Her helmet was open, too. The blue Heechee wall light didn't flatter her complexion, so she looked about as ghastly as a pretty girl can. At first I wasn't sure she was breathing. But in spite of the way she looked, her pulse was going, her lungs were functioning, and when she felt me poking at her she opened her eyes.

"God, I'm beat," she said. "But we made it!"

I didn't say anything. She'd said it all for both of us. We sat there, grinning foolishly at each other, looking like Halloween masks in the blue Heechee glow.

That was about all I was able to do just then. I was feeling very light-headed. I had my hands full just comprehending the fact that I was alive. I didn't want to endanger that odds-against precarious fact by moving around.

I wasn't comfortable, though, and after a moment I realized that I was very hot. I closed up my helmet to shut out some of the heat, but the smell inside was so bad that I opened it again, figuring that the heat was better.

It then occurred to me to wonder why the heat was only unpleasant, instead of instantly, incineratingly fatal.

Energy transport through a Heechee wall-material surface is slow, but not hundreds of thousands of years slow. My sad, sick old brain ruminated that thought around for a while and finally staggered to a conclusion: At least until quite recently, maybe some centuries or thousands of years at most, this tunnel had been kept artificially cool. So, I told myself sagely, there had to be some sort of automatic machinery. Wow, I said to myself. That ought to be worth finding all by itself. Broken down or not, it could be the kind of thing fortunes are built on

And that made me remember why we had come there in the first place. I looked up the corridor and down, hungry for the first site of the Heechee loot that might make us all well again.

When I was a schoolkid in Amarillo Central, my favorite teacher was a crippled lady named Miss Stevenson. She used to tell us stories out of Bulfinch and Homer.

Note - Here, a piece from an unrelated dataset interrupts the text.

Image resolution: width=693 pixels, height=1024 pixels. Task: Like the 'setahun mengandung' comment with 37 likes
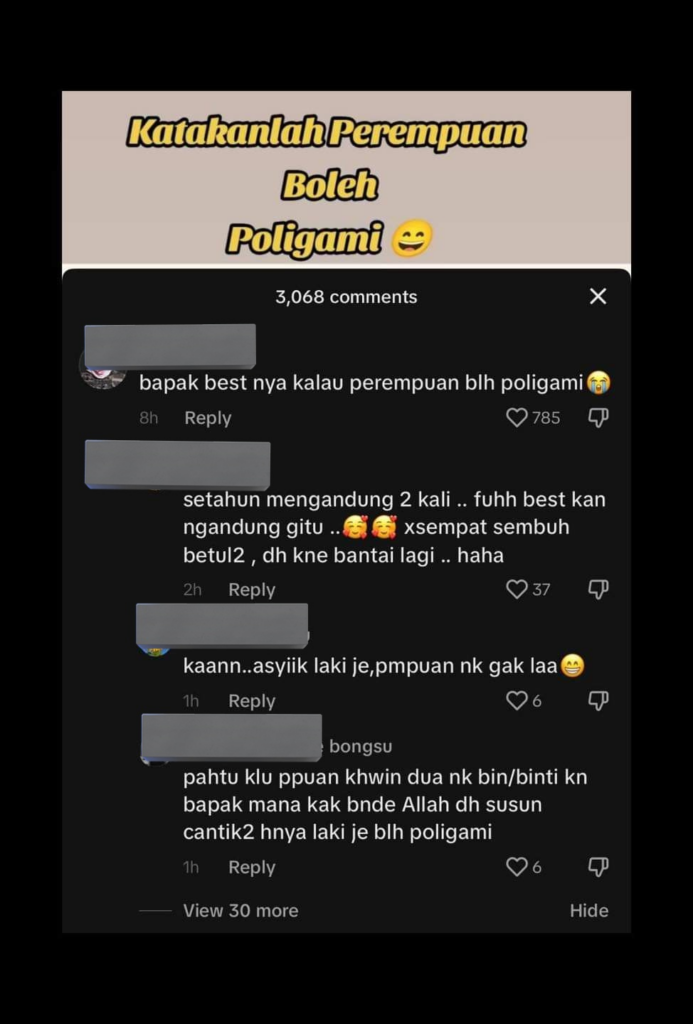(517, 590)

Miss Stevenson spoiled one whole weekend for me with the sad story of one Greek fellow whose biggest ambition was to become a god. I gathered that was a fairly ordinary goal for a bright young Greek in those days, though I'm not sure how often they made it. This man started out with a few big steps up the ladder-he was already a king, of a little place in Lydia-but he wanted more. He wanted divinity. The gods even let him come to Olympus, and it looked as though he had it made ... until he fouled up.

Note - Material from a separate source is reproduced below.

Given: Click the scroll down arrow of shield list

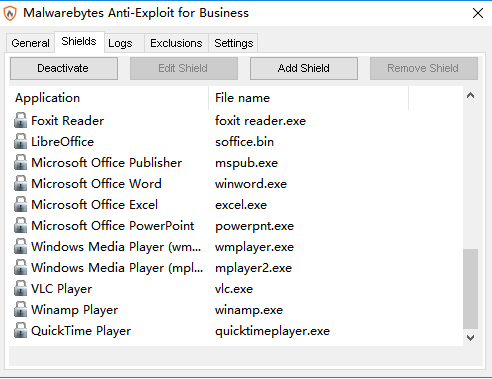Looking at the screenshot, I should point(470,338).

I don't remember the details of what he did wrong, except that it had something to do with a dog and some nasty trick he played on one of the gods by getting him to eat his own son. (Those Greeks

had pretty primitive ideas of humor, I guess.) Whatever it was, they punished him for it. What he got was solitary confinement-for eternity-and he served it standing neck deep in a cool lake in hell but unable to drink. Every time he opened his lips the water pulled away. The fellow's name was Tantalus . .. and in that Heechee tunnel I thought I had a lot in common with him.

We found the treasure trove we were looking for, all right. But we couldn't reach it.

It seemed that what we had dug into wasn't the main tunnel after all. It was a sort of right-angled, Thielly-tube detour in the tunnel, and it was blocked at both ends.

"What do you suppose it is?" Dorrie asked wistfully, trying to peer through the gaps in the ten-ton slabs of Heechee metal before us. "Do you suppose it could be that weapon you were talking about?"